Aku tidak tahu harus berkata apa padamu agar kau mengerti kehidupanku, karena aku tahu kau juga tidak akan mengerti kehidupanku, hahaha…. Selama ini kau terus bertanya kenapa aku memilih kehidupanku yang sekarang, yah… karena aku telah memilihnya. Dan sekarang yang kupilih adalah menjauhimu… karena aku takut aku akan tersakiti dengan perasaanku dan kenyataan ini. Mianhaeyo, Oppa…. Mianhaeyo, ternyata aku salah. Pilihanku bukan menjauhimu tapi bersamamu. Mianhaeyo, Oppa…. Aku tidak bisa mengabulkan permintaanmu untuk melepaskanmu. Aku tidak bisa… aku tidak bisa melepaskanmu begitu saja.”

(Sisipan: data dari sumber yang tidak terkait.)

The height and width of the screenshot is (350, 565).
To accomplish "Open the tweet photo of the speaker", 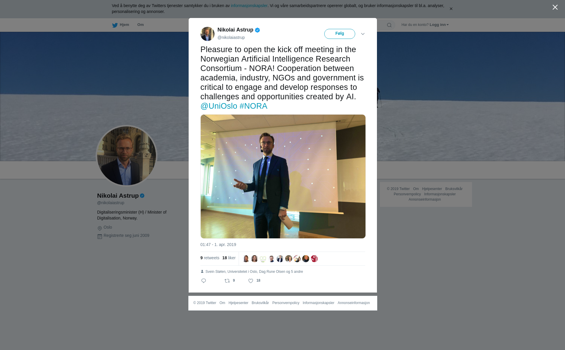I will (283, 176).
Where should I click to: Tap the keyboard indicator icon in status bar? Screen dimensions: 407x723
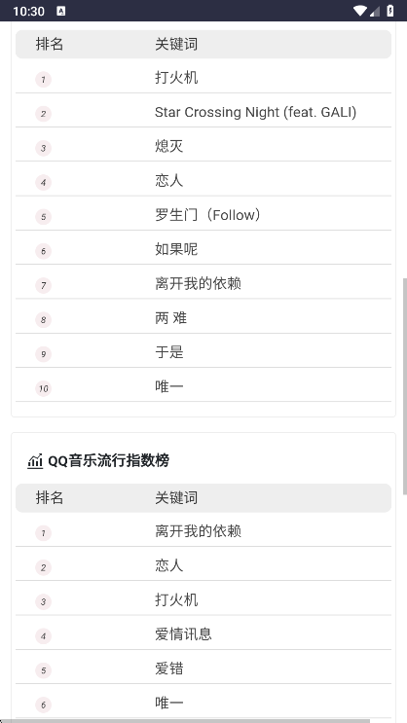(x=61, y=12)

“Hye Mi, mungkin aku salah. Jangan menungguku. Jika aku tidak kembali padamu, jangan menungguku. Karena aku takut kau tenggelam dalam sebuah penantian tanpa akhir. Saranghaeyo….”

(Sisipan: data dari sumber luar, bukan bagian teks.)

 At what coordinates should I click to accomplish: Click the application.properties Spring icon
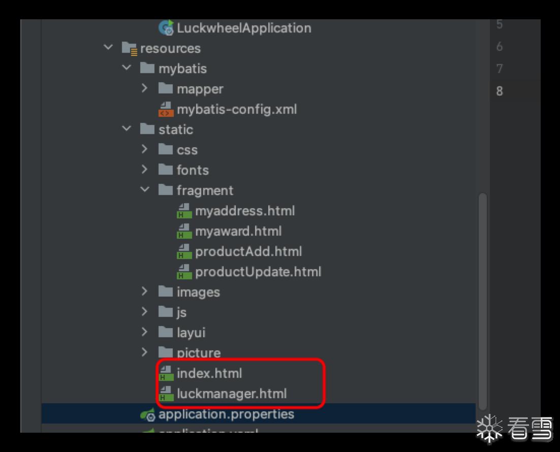(148, 414)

Perlahan dia mulai bisa menggerakkan jemarinya. Kemudian secara perlahan cahaya masuk ke dalam matanya. Dia menyapu pandangan ke seluruh ruangan. Di mana ini? Ia merasa ada yang menyentuh lengannya. Ia menoleh. Ada seorang yeoja dan namja yang sangat dikenalnya. Mereka tersenyum padanya. Ia mencoba bangun, tapi kepalanya masih sangat sakit. Ia memegang kepalanya dan merasakan ada perban yang membalut lukanya. Banyak perban yang membalut tubuhnya. Ia membuka alat pernapasannya dan melirik infus yang menempel di tangan kirinya.

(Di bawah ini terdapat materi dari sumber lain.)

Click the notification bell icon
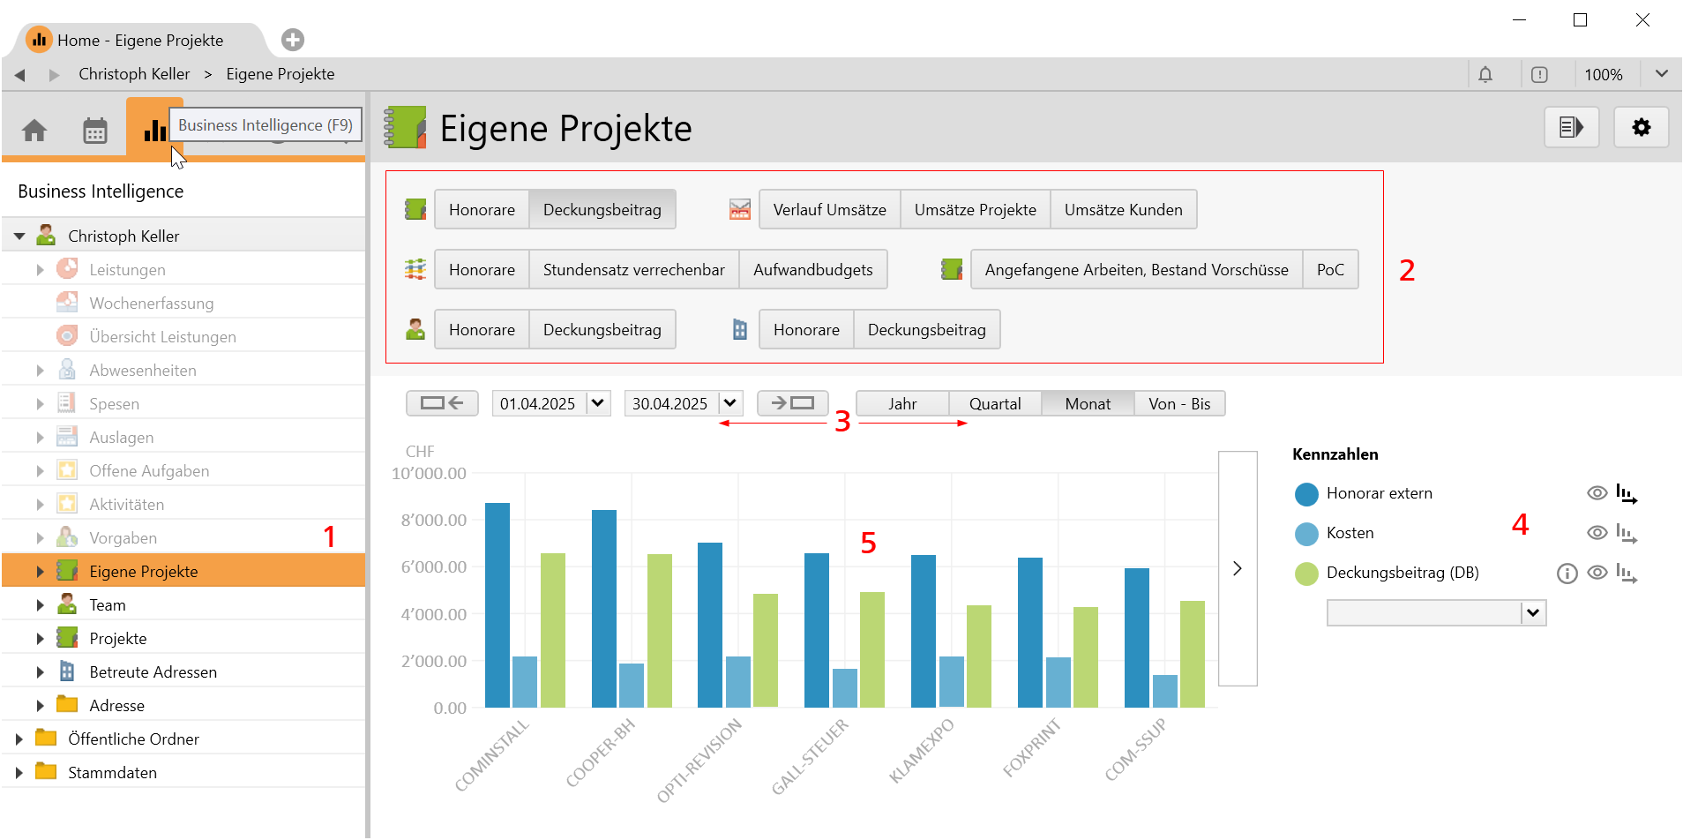This screenshot has width=1683, height=840. (1485, 75)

“Di mana ini?” tanyanya pelan. “Akh….” Ia meringis kesakitan ketika sadar kepalanya berdenyut.
“Kau di rumah sakit, Oppa,” jawab seorang yeoja. “Kau bodoh, Oppa! Kau membuat kami semua khawatir, termasuk Jung Soo-oppa dan Park Hye Mi itu,” lanjutnya tanpa wajah kesal. Wajahnya malah menunjukkan kebahagiaan.
“Rumah sakit?” tanyanya lagi. Ia mencoba mengingat-ingat apa yang terjadi pada dirinya. Ah, kecelakaan itu. Ia mengingatnya.
“Jong Woon-ah, kau benar-benar membuat kami khawatir sekaligus shock. Bagaimana mungkin orang yang kami tunggu untuk pulang ke Seoul malah kecelakaan dan koma selama hampir sebulan,” ujar seorang namja yang berada di sebelah yeoja itu.
“Kami?” tanya Jong Woon.
“Ya, Kim Jong Woon! Apa kau lupa pada yeojachingu-mu? Dia menunggumu seperti orang gila!” jawab namja itu.
“Jangan-jangan kau hilang ingatan, Oppa? Tapi kenapa kau masih mengenal kami? Kau ingat aku kan?” tanya yeoja yang berada di sampingnya.
“Tentu saja aku ingat. Kau Kim Soon Hee,” jawab Jong Woon. “Pabo yeoja,” lanjutnya lagi.
“Ya!”
Jong Woon mengalihkan pandangannya pada namja yang ada di sebelahnya. “Jung Soo, di mana dia sekarang? Aku ingin bertemu dengannya sekarang juga.”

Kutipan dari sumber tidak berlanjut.